VIII. Não comparecendo qualquer das partes ou não havendo composição:
a) escoado o prazo de defesa, sem manifestação da demandada, certifique-se a Escrivania e, via ato ordinatório, intime-se a autora para se for o caso, especificar as provas que pretende produzir (art. 348, CPC), em 15 (quinze) dias;
b) apresentadas as defesas e alegados fatos impeditivos, modificativos ou extintivos do direito do autor (art. 350, CPC), ou qualquer das matérias preliminares enumeradas no art. 337, do CPC, via ato ordinatório, intime-se a autora para manifestação, no prazo de 15 (quinze) dias;
IX. Restando infrutífera a citação e intimação enviada à parte ré, intime-se a parte autora para, no prazo de 05 (cinco) dias:
a) apresentar endereço atualizado da parte ré;
b) apresentar telefone celular da parte ré para citação eletrônica atípica; ou
c) requerer pesquisa de endereço nos sistemas conveniados SISBAJUD, RENAJUD e INFOJUD.
Após, fornecido os dados, CITE-SE a parte ré, na forma pleiteada pela promovente, para oferta de contestação, no prazo de 15 (quinze) dias (art. 231, CPC), sob pena de serem presumidas como verdadeiras as alegações de fato formuladas pela parte autora (art. 344, CPC).
X. Caso a parte autora requeira a citação via meio eletrônico, deve ser pontuado que o Código de Processo Civil (art. 246, caput, com redação da Lei n. 14.195/21) confere tratamento preferencial à citação por meio eletrônico. Nessa linha, a Resolução CNJ n. 354/2020 (art. 8º, caput) tratou do tema em âmbito nacional. O TJGO, por sua vez, através do Provimento Conjunto nº 009/2021, regulamentou as citações e intimações a serem realizadas por meio eletrônico atípico.

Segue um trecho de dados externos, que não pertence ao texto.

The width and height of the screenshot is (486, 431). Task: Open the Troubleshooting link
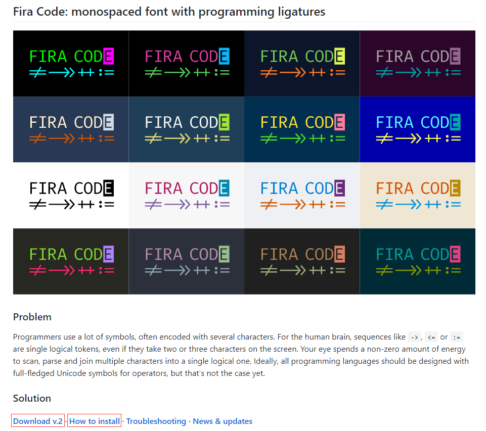pyautogui.click(x=157, y=420)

Para tanto, nos termos do Provimento Conjunto n.º 009/2021 do TJGO (art. 3º, § 1º), a parte deverá informar os dados de qualificação necessários para comunicação eletrônica.
Na hipótese de apresentação de número de telefone do destinatário, desde logo, DEFIRO o cumprimento da diligência por meio eletrônico atípico, devendo a Central de Cumprimentos de Atos Eletrônicos ou, na sua ausência, o Servidor a quem for atribuído, conforme art. 5º, caput, do Provimento Conjunto nº. 009/2021, promover o ato de comunicação processual, via aplicativo de mensagem e/ou correspondência eletrônica.
A certidão da diligência deverá ser instruída com comprovante de envio e do recebimento da comunicação processual, com a indicação do dia e hora da ocorrência ou a menção detalhada de como o destinatário foi identificado e tomou conhecimento do teor da comunicação (art. 5º, § 2º, do Provimento Conjunto nº. 009/2021).
XI. Após tais providências, encaminhem-se o feito concluso.
Ciência ao Ministério Público, havendo interesse de incapaz (art. 178, inc. II, CPC).
Cite-se. Intimem-se. Cumpra-se.
Trindade-GO, data da assinatura eletrônica.